Flowers: A Warp Drive for Neural PDE Solvers

Muser, Till; Spitzer, Alexandra; Lassas, Matti; de Hoop, Maarten V.; Dokmanić, Ivan

Till Muser¹, Alexandra Spitzer¹, Matti Lassas², Maarten V. de Hoop³, Ivan Dokmanić¹

¹University of Basel ²University of Helsinki ³Rice University

TL;DR

We propose a neural PDE solver built entirely from learned coordinate warps: no Fourier layers, no attention, (almost) no convolutions. Our compact 17M-parameter model consistently outperforms Fourier, convolutional, and attention-based baselines across all 16 tested benchmarks from The Well and PDEBench. Scaled to 150M parameters, it outperforms Poseidon-L (628M parameters, pretrained) on compressible Euler, training from scratch with 4× fewer parameters.

move cursor · reveal warp heads

Visualizing Flowers: To predict the next state of a PDE governed by conservation laws, we must look "upstream" in the flow and move the quantity from there to the point of interest. We propose a model that explicitly performs this action. Hover to reveal learned warp directions for the first layer, aggregated into 6 k-means clusters for visualization.
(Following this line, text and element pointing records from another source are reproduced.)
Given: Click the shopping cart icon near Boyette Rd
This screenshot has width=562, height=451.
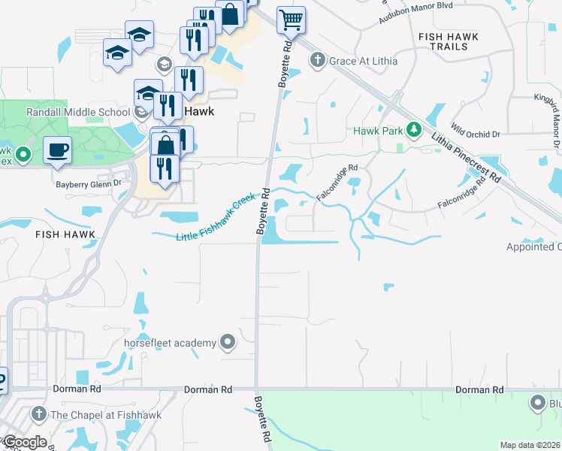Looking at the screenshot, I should [291, 20].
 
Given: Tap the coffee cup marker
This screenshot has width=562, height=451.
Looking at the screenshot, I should [57, 150].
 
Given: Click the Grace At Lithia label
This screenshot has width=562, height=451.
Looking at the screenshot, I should [363, 60].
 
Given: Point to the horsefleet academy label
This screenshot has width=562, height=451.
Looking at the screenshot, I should [171, 344].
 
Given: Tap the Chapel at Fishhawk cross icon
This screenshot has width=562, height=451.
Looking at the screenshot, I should [38, 414].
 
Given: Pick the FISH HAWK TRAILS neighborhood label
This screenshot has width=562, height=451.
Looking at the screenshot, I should [443, 41].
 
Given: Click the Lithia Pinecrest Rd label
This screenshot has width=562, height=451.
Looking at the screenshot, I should [467, 156].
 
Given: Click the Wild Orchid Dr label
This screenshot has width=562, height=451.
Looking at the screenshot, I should [476, 128].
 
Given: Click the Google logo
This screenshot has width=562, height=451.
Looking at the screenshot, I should [24, 442].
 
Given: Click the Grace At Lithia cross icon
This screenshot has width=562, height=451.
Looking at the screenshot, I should [317, 60].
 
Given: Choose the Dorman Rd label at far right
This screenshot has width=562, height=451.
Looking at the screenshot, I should [479, 390].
Each arrow points from a grid location to where the model looks to fetch a value.

#Abstract

We introduce Flowers, a neural architecture for learning PDE solution operators built entirely from multihead warps. Aside from pointwise channel mixing and a multiscale scaffold, Flowers use no Fourier multipliers, no dot-product attention, and no convolutional mixing. Each head predicts a displacement field and warps the mixed input features. Motivated by physics and computational efficiency, displacements are predicted pointwise, without any spatial aggregation, and nonlocality enters only through sparse sampling at source coordinates, one per head. Stacking warps in multiscale residual blocks yields Flowers, which implement adaptive, global interactions at linear cost.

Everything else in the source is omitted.